I have a knock-out tournament with $n$ players. The players are $P1$, $P2$, ... $Pn$.
In a tournament with 8 players there are the matches $M1$ (between $P1$ and $P2$), to $M4$ (between $P7$ and $P8$) in round 1. In round 2 the matches are $M5$ and $M6$ and in round 3 is the match $M7$.
Now I need a formula to calculate the round number for a given $M$. I think this should be pretty simple, but I have no idea what to look for.
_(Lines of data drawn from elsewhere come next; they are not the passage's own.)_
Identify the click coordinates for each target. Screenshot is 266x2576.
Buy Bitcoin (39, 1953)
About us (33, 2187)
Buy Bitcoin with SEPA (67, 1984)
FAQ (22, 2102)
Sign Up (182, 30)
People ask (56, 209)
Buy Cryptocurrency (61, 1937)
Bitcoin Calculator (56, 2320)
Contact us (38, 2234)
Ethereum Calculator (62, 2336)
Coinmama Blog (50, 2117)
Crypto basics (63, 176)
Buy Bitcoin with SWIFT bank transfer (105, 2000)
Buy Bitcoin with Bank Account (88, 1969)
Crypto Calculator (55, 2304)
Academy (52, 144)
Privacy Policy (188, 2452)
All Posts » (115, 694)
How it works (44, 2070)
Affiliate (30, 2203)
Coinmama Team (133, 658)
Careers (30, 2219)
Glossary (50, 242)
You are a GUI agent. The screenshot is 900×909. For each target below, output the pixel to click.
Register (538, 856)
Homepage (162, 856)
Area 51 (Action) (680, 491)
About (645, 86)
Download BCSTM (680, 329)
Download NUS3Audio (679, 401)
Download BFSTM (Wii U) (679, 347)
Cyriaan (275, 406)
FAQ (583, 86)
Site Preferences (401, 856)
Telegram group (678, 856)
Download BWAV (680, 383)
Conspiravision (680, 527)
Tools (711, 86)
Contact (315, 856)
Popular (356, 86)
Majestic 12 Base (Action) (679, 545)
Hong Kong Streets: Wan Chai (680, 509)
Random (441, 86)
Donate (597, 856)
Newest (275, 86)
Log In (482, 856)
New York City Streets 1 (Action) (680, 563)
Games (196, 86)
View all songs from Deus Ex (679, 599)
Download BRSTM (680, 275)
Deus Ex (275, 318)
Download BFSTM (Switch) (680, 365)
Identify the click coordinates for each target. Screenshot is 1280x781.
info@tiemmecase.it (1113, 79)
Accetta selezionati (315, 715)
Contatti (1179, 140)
Assuming that the number of players is $n$ and not $2^n$: In round 1 there are $n/2$ matches. In round 2 there are $n/4$ matches. In round $k$ there are $\frac{n}{2^k}$ matches. There are a total of $\log_2(n)$ rounds. The total number of matches is thus $$\sum_{i=1}^{\log_2(n)} \frac{n}{2^i}=n-1.$$
If you want to find out in which round match $j$, i.e. $M_j$, has taken place, you are looking for the minimal round $k$ ($k$ integer) such that $$\sum_{i=1}^{k} \frac{n}{2^i} \geq j.$$
In an optimization context one might write that the round number $R(j$) of match $j$ is given by
\begin{equation*} \begin{aligned} R(j)=& {\text{minimize}} & & k \\ & \text{subject to} & & \sum_{i=1}^{k} \frac{n}{2^i}\geq j,\\ && &k \in \mathbb{Z} \end{aligned} \end{equation*}
Luckily, we don't have to use integer-programming methods to solve the problem. The number of matches up to round $k$ is given by $$\sum_{i=1}^{k} \frac{n}{2^i} = n-2^{-k}n.$$ We thus need to solve $$j=n-2^{-k}n$$ for $k$. Since the $k$ obtained this way needs not to be an integer, we have to round it to the next higher integer. Thus, $R(j)=\lceil k \rceil$ with $k$ satisfying $j=n-2^{-k}n$.Solving the equation for $k$ yields $k=\frac{\log(\frac{n}{n-j})}{\log 2}$. This value then needs to be rounded to the next highest integer.